■ Task brief
Only the first line of the listing and the lines after it, up to and including the one containing "The width and height of the screenshot is (1512, 797).", should be retyped exactly.

■ Provided data
---
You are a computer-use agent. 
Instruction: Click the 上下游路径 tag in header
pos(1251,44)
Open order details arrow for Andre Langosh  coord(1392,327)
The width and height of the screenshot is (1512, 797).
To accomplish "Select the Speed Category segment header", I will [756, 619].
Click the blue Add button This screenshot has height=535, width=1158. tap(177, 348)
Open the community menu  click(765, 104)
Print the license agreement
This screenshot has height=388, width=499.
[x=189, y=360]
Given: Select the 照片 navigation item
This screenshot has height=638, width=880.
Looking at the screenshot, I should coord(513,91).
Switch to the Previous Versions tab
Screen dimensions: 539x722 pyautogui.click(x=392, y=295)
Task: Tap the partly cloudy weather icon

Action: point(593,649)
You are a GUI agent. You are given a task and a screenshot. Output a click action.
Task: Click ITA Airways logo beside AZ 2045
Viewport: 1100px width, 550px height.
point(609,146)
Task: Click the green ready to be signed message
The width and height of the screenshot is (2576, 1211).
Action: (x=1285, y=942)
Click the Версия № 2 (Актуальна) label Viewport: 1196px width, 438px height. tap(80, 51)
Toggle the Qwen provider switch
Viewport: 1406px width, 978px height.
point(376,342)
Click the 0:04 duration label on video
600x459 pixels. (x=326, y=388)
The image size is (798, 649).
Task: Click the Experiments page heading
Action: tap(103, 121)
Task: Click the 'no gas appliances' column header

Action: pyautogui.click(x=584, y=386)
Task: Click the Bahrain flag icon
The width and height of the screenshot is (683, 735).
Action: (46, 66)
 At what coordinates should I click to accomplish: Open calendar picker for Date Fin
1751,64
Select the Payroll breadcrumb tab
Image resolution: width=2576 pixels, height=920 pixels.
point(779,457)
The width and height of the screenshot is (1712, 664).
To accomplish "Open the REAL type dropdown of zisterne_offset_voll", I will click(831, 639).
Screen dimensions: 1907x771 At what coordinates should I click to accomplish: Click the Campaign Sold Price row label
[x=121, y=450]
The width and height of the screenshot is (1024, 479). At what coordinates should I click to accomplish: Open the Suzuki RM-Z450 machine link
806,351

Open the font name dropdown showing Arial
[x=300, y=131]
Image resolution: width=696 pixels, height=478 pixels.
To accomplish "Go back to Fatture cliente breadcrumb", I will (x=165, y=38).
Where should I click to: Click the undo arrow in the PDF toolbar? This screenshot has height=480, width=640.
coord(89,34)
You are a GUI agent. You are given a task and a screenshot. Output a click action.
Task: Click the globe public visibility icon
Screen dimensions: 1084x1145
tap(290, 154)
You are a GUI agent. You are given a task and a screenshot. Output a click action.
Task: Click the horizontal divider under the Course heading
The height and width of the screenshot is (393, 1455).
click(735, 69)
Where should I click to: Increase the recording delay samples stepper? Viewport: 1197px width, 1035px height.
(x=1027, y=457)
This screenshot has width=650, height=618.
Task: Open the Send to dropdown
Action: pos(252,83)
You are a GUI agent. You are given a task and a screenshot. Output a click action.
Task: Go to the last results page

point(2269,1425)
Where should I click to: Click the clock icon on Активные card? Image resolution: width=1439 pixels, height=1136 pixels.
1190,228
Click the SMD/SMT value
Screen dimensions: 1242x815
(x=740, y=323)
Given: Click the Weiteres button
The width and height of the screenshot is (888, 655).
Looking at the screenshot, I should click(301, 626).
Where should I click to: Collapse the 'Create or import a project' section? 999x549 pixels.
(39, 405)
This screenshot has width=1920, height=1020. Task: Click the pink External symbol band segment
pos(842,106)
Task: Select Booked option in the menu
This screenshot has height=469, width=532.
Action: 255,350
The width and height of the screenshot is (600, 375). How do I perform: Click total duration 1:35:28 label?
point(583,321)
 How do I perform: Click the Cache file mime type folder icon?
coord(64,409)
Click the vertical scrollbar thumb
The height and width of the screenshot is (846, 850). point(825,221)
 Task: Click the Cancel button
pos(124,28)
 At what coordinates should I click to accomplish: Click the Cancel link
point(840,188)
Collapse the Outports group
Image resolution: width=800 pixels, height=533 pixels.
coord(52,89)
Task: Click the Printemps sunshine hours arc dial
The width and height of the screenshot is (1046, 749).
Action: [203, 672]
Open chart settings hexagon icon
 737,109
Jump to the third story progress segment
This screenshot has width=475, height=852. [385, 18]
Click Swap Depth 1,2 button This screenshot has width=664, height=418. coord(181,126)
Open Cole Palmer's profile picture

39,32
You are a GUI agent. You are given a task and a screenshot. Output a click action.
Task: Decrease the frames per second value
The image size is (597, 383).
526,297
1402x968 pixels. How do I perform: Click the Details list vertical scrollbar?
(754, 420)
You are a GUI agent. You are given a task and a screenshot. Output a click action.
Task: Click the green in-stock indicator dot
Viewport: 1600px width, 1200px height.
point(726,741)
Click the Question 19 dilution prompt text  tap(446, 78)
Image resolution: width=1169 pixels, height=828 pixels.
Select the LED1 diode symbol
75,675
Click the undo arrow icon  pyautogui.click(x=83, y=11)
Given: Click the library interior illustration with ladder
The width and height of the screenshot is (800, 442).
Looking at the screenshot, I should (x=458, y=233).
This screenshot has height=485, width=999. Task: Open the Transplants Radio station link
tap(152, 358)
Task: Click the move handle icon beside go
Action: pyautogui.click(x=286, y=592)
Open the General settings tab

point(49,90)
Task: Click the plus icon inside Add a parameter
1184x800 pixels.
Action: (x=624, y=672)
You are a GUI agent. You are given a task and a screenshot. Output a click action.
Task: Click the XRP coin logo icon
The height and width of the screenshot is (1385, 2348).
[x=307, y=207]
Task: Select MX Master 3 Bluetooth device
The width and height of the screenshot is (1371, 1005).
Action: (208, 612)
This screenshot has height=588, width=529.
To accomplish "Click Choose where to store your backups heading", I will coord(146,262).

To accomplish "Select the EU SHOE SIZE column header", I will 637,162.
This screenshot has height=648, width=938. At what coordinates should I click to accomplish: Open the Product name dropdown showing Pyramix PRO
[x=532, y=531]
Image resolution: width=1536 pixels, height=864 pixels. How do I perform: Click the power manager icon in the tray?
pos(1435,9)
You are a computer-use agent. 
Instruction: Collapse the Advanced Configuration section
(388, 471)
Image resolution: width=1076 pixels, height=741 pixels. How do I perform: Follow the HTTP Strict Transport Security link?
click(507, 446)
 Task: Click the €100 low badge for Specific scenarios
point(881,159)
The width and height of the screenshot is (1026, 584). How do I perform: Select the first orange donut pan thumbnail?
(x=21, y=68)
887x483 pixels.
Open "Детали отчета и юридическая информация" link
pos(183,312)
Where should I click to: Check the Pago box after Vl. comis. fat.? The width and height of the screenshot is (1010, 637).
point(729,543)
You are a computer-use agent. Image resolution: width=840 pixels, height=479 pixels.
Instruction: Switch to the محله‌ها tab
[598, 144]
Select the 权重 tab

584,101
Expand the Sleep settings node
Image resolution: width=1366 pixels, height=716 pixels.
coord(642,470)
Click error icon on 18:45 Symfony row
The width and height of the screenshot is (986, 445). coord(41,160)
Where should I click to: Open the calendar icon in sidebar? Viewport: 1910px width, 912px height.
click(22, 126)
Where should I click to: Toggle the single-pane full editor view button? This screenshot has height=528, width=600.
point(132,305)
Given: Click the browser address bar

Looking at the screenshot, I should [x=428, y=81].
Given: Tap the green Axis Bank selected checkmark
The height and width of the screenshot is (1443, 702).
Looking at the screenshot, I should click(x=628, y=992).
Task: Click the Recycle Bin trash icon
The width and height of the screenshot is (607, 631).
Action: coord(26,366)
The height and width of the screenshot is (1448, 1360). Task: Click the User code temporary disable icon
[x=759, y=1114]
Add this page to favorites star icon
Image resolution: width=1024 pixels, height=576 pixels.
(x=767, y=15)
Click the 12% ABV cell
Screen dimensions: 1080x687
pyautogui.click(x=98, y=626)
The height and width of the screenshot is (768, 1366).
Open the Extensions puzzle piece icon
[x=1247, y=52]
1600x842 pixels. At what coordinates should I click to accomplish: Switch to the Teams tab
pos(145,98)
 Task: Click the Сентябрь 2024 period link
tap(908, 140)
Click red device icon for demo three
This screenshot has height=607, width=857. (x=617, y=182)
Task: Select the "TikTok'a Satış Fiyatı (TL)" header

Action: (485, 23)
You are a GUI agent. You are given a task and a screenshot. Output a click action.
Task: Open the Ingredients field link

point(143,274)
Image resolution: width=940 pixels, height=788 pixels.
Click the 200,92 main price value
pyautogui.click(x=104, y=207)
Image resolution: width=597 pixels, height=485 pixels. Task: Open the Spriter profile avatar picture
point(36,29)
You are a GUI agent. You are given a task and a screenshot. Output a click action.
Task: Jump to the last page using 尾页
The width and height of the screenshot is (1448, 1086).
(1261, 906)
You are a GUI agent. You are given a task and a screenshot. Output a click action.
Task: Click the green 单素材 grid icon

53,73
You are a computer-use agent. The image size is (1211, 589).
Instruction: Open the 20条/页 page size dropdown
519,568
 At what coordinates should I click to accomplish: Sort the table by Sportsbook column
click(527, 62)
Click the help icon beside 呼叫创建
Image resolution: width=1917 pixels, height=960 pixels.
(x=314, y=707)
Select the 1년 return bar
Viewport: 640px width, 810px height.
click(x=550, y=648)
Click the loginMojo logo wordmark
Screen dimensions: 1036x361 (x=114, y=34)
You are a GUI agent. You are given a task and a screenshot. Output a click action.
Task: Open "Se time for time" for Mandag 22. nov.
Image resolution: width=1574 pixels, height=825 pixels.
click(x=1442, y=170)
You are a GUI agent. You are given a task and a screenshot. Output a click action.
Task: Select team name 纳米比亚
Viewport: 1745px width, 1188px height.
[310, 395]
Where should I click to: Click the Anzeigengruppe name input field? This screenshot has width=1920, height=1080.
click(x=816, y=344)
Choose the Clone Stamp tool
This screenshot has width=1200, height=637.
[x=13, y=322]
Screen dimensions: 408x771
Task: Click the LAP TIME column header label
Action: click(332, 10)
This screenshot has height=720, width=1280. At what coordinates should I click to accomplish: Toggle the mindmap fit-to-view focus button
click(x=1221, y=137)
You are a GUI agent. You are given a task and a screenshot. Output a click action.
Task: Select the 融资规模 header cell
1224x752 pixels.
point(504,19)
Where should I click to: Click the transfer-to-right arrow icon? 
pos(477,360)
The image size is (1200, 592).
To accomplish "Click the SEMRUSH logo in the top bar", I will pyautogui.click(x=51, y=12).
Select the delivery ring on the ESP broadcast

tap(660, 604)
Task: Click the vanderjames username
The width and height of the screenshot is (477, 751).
---
■ Solution to the exercise
You are a computer-use agent. 
Instruction: Click the 上下游路径 tag in header
pos(1251,44)
Open order details arrow for Andre Langosh  coord(1392,327)
The width and height of the screenshot is (1512, 797).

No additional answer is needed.